A nivel global, la enfermedad cardiovascular continúa siendo la principal causa de mortalidad, impulsada en gran medida por la enfermedad coronaria (CAD). En este escenario, la enfermedad renal crónica (ERC) emerge como un factor de riesgo independiente clave, no solo para el desarrollo de CAD, sino también para su progresión y peor pronóstico. De hecho, en las últimas décadas se ha observado un aumento significativo en la mortalidad cardiovascular atribuible a ERC, particularmente en poblaciones añosas y en países de ingresos medios.
La ERC, definida como una alteración estructural o funcional renal persistente por más de tres meses con implicancias clínicas, presenta una prevalencia creciente con la edad y constituye un problema de salud pública en expansión. Su carácter frecuentemente asintomático contribuye a su subdiagnóstico, especialmente en pacientes con CAD, donde su identificación precoz resulta crítica dada la disponibilidad de terapias cardiorrenales capaces de modificar el curso de la enfermedad.
El screening óptimo de ERC combina la estimación de la tasa de filtrado glomerular (eGFR) con la medición de la relación albúmina/creatinina urinaria (UACR), un marcador sensible de daño renal y vascular. Sin embargo, en la práctica clínica, la evaluación de albuminuria suele omitirse, lo que conlleva una importante proporción de casos no diagnosticados. Estudios previos ya habían sugerido que, en ausencia de UACR, hasta la mitad de los pacientes con CAD y ERC podrían pasar inadvertidos.

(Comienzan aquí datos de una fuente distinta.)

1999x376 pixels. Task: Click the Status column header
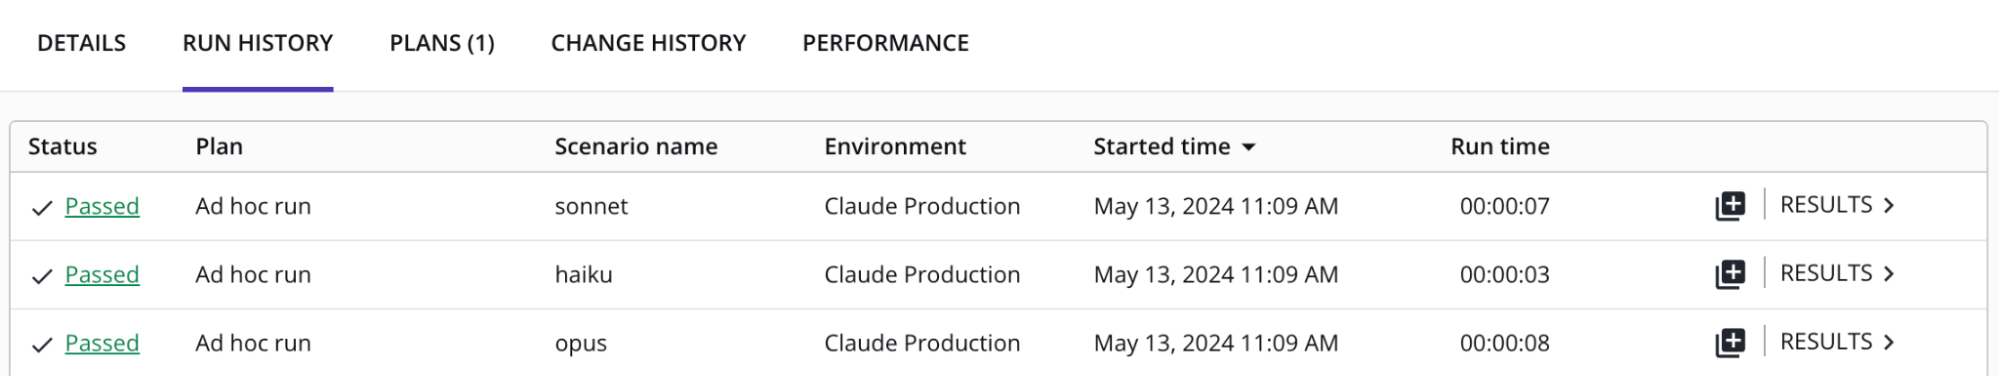62,146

En este contexto, el estudio multinacional INTERASPIRE proporciona una evaluación contemporánea del screening de ERC en pacientes con CAD, su impacto pronóstico y la implementación de terapias cardiorrenales a nivel global.
El estudio incluyó 4.548 pacientes con enfermedad coronaria provenientes de 14 países que representan las seis regiones de la Organización Mundial de la Salud. El 79.6% de la cohorte correspondió a hombres, con un rango etario de 18 a 80 años.
La función renal fue evaluada entre 6 y 24 meses posteriores al diagnóstico de CAD mediante eGFR y UACR. Se dispuso de información completa sobre función renal y tratamiento cardiorrenal en 3.865 pacientes, mientras que los datos de seguimiento a una mediana de 1 año estuvieron disponibles en 3.577 pacientes (92.5%).
El análisis se centró en la prevalencia de ERC según la clasificación KDIGO, su relación con eventos clínicos y el uso de terapias protectoras.
La prevalencia de ERC fue del 32% en la población estudiada. Dentro de este grupo, el 19.7% fue clasificado como riesgo bajo-moderado, el 6.9% como alto riesgo y el 5.6% como muy alto riesgo según la clasificación KDIGO.
Un hallazgo particularmente relevante fue que, en ausencia de medición de UACR, el 51.3% de los pacientes con ERC no habrían sido diagnosticados, subrayando el valor crítico de la albuminuria en el screening.
Durante el seguimiento, el evento primario compuesto —muerte cardiovascular, infarto de miocardio, accidente cerebrovascular o internación por insuficiencia cardíaca— ocurrió en el 7.9% de los pacientes. La incidencia fue más alta en el grupo de alto riesgo según KDIGO, alcanzando el 13.0% en hombres y el 11.8% en mujeres.
La asociación entre ERC y eventos cardiovasculares fue independiente de otros factores de riesgo y se manifestó de manera precoz tras la evaluación inicial.
A pesar de este perfil de alto riesgo, solo una minoría de los pacientes recibió terapias cardiorrenales adecuadas, evidenciando una brecha significativa entre la evidencia disponible y su implementación en la práctica clínica.
¿Qué nos deja este estudio?
El estudio INTERASPIRE demuestra que la ERC es altamente prevalente en pacientes con enfermedad coronaria y que su presencia se asocia con un incremento significativo del riesgo de eventos cardiovasculares mayores en el corto plazo.
El uso combinado de eGFR y UACR es fundamental para un diagnóstico completo, ya que la omisión de la albuminuria conlleva la pérdida de diagnóstico en aproximadamente la mitad de los casos.
Asimismo, la baja implementación de terapias cardiorrenales efectivas pone de manifiesto una oportunidad sustancial de mejora en la atención de estos pacientes. En conjunto, estos hallazgos refuerzan la necesidad de incorporar de manera sistemática el screening de ERC en pacientes con CAD como parte integral de las estrategias de prevención secundaria.